San Diego, 9 febbraio 2026 – Un passo avanti importante nella gestione dei dati genetici arriva dall’Università della California a San Diego. Il team guidato da Yatish Turakhia ha messo a punto una tecnica innovativa per comprimere e analizzare milioni di genomi in tempi molto più rapidi e con meno complicazioni. Il lavoro, pubblicato su Nature Genetics, potrebbe rivoluzionare il modo in cui si conservano e si studiano i dati genomici, con effetti diretti su ricerca, medicina e prevenzione.

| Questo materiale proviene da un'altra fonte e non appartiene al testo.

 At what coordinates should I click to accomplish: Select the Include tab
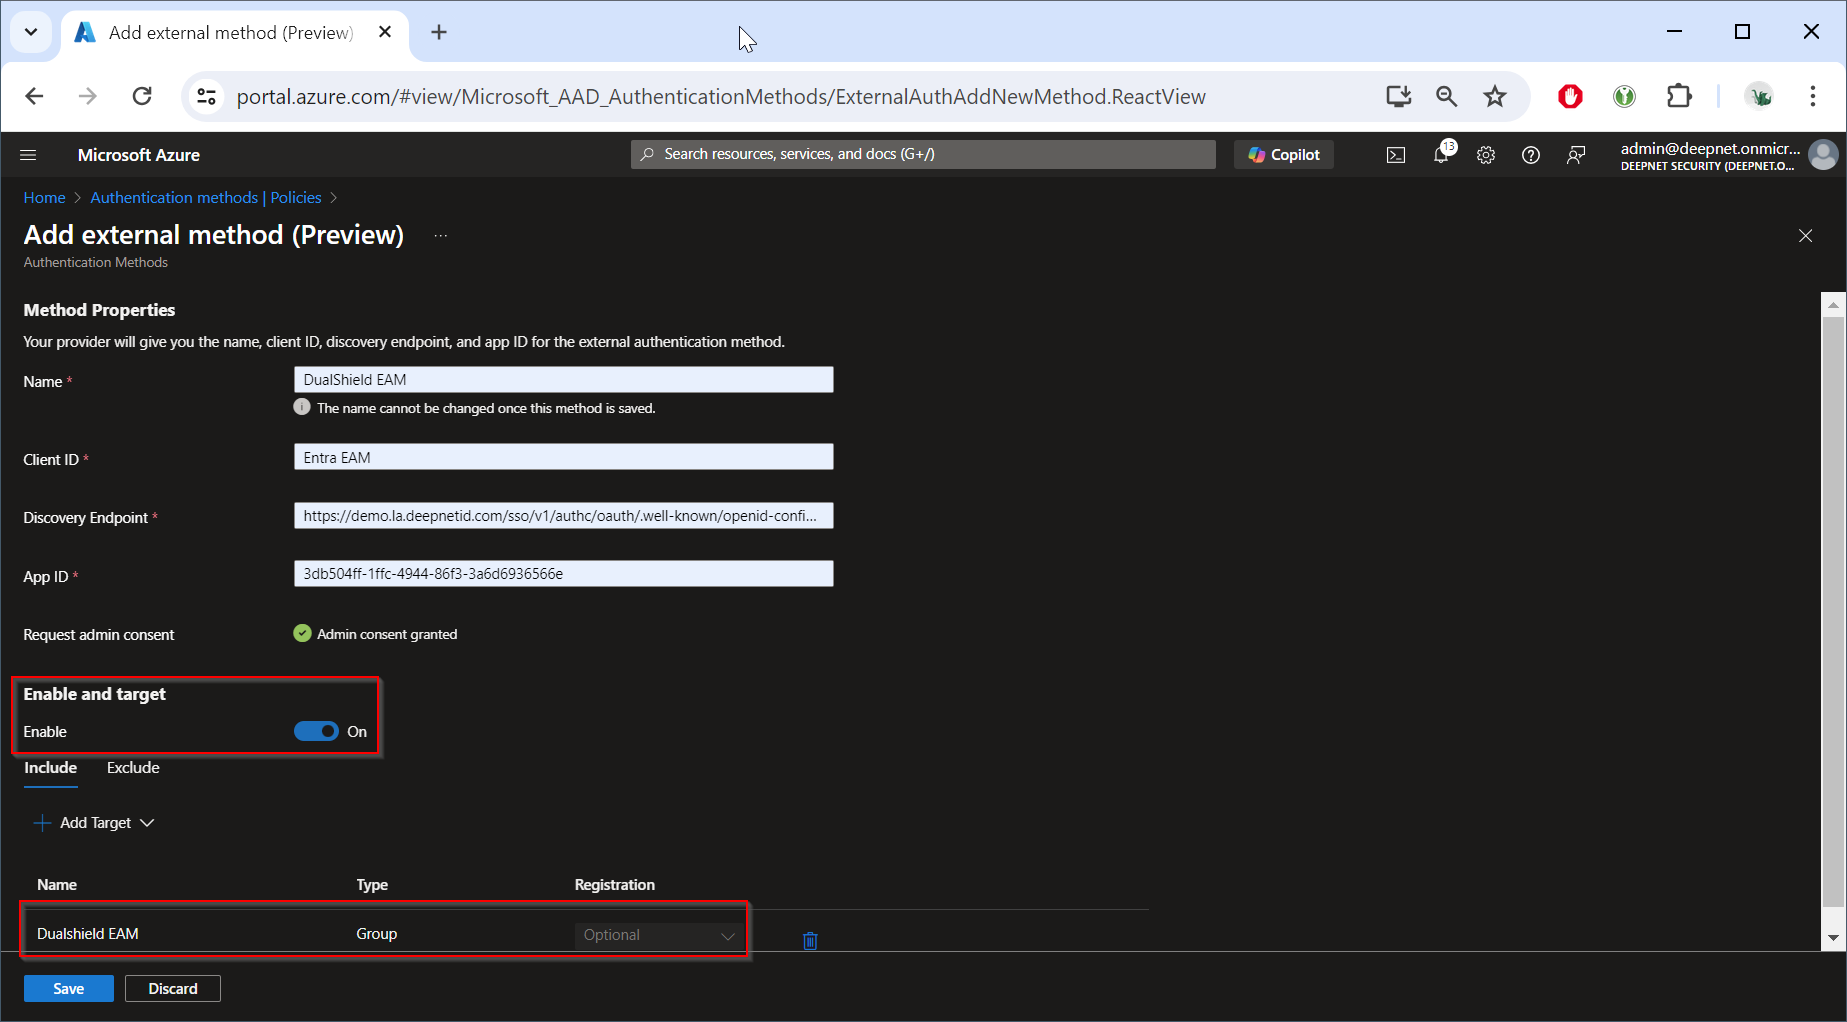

Il nodo spazio e velocità nella genomica
Negli ultimi anni, il sequenziamento del genoma è diventato più veloce e meno costoso. Ma il vero problema resta come maneggiare e confrontare milioni di sequenze. Servono computer potentissimi, tanta energia e competenze tecniche di alto livello. “Gestire tutti questi genomi è davvero una sfida enorme”, spiega Turakhia, “la quantità di dati rischia di diventare ingestibile”.
Panman: meno spazio, più informazioni
La soluzione si chiama Pangenome Mutation-Annotated Network, o semplicemente Panman. Questo formato permette di comprimere in modo eccezionale i pangenomi, cioè grandi raccolte di genomi appartenenti a una stessa specie. Ma non è solo una questione di risparmio di spazio. Panman aiuta anche a individuare facilmente le famiglie di mutazioni e a seguirle nel tempo. “Con questa tecnica si fa molto di più, usando molto meno”, dice Turakhia, “così possiamo allargare lo sguardo sulle analisi pangenomiche”.
Dai virus all’uomo: i primi test e cosa ci aspetta
La nuova tecnologia è già stata testata su diversi microrganismi. Prendiamo il Sars-CoV-2: più di 8 milioni di genomi del virus sono stati compressi in soli 366 megabyte. Un risultato impressionante, considerando che prima per conservare quella mole di dati serviva uno spazio 3.000 volte maggiore. “Se riusciremo a usare questa compressione anche per i genomi umani, cambierà tutto. Potremo archiviare, analizzare e condividere dati genetici su scala enorme”, sottolinea Turakhia.
Una spinta alla ricerca e alla medicina su misura
Gestire grandi volumi di dati genetici in modo più semplice apre nuove strade anche per la medicina personalizzata. Gli scienziati potranno confrontare varianti genetiche di milioni di persone, scoprendo più in fretta legami tra mutazioni e malattie. “È un salto avanti per tutta la genomica”, commenta uno dei ricercatori, “prima solo pochi centri con grandi risorse potevano fare analisi così grandi”.
Big data più sostenibili
Oltre ai vantaggi scientifici, questa tecnica ha anche un lato verde. Riducendo la necessità di enormi strutture informatiche e abbassando i consumi energetici, Panman può rendere la ricerca genetica più “leggera” per l’ambiente. “Non è solo una questione di velocità o spazio”, spiega Turakhia, “ma anche di rendere la scienza più accessibile e responsabile”.
Il futuro è collaborativo
Il gruppo della California sta già lavorando con altri centri per portare Panman in nuovi campi della genetica. L’obiettivo è far circolare questa tecnologia tra laboratori e ospedali di tutto il mondo, creando un filo diretto tra scienziati e medici. “Solo così potremo davvero parlare di una rivoluzione nella gestione dei dati genomici”, dice uno dei ricercatori.
Per ora, la comunità scientifica segue con attenzione i primi risultati. Se confermati su larga scala, questi potrebbero segnare l’inizio di una nuova era nello studio del DNA e delle sue infinite varianti.